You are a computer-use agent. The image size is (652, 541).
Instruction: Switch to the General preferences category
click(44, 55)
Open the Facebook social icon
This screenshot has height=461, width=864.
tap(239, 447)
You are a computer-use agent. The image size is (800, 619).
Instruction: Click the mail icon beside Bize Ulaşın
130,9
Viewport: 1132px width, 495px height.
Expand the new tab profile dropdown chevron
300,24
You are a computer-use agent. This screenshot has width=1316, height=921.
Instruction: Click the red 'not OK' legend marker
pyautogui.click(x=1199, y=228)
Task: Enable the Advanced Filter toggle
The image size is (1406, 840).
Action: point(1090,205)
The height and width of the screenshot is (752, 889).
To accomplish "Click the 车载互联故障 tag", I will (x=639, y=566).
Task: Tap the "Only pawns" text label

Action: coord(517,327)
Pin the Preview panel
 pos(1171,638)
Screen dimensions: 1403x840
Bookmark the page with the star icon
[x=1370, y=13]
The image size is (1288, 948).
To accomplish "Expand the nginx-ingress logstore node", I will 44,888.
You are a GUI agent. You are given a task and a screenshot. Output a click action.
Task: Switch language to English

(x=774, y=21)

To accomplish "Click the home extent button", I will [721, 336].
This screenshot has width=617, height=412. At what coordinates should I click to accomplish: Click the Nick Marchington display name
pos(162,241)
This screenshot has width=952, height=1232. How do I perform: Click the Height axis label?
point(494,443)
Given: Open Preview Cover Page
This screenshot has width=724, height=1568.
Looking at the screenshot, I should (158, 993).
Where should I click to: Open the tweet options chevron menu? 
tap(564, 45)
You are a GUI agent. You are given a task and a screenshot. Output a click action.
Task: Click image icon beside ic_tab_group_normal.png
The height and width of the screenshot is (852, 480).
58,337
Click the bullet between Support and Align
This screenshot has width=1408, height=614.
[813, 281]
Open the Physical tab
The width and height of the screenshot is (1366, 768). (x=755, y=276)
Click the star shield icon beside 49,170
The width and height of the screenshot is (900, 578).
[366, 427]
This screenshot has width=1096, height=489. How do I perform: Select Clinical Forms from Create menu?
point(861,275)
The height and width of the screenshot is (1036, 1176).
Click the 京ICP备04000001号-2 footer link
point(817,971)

**Your objective:** Copy out every line of the records from the one containing "This screenshot has width=617, height=412." down to the end of the records, unchanged.

**Response to this exercise:**
This screenshot has width=617, height=412. At what coordinates should I click to accomplish: Click the Nick Marchington display name
pos(162,241)
This screenshot has width=952, height=1232. How do I perform: Click the Height axis label?
point(494,443)
Given: Open Preview Cover Page
This screenshot has width=724, height=1568.
Looking at the screenshot, I should (158, 993).
Where should I click to: Open the tweet options chevron menu? 
tap(564, 45)
You are a GUI agent. You are given a task and a screenshot. Output a click action.
Task: Click image icon beside ic_tab_group_normal.png
The height and width of the screenshot is (852, 480).
58,337
Click the bullet between Support and Align
This screenshot has width=1408, height=614.
[813, 281]
Open the Physical tab
The width and height of the screenshot is (1366, 768). (x=755, y=276)
Click the star shield icon beside 49,170
The width and height of the screenshot is (900, 578).
[366, 427]
This screenshot has width=1096, height=489. How do I perform: Select Clinical Forms from Create menu?
point(861,275)
The height and width of the screenshot is (1036, 1176).
Click the 京ICP备04000001号-2 footer link
point(817,971)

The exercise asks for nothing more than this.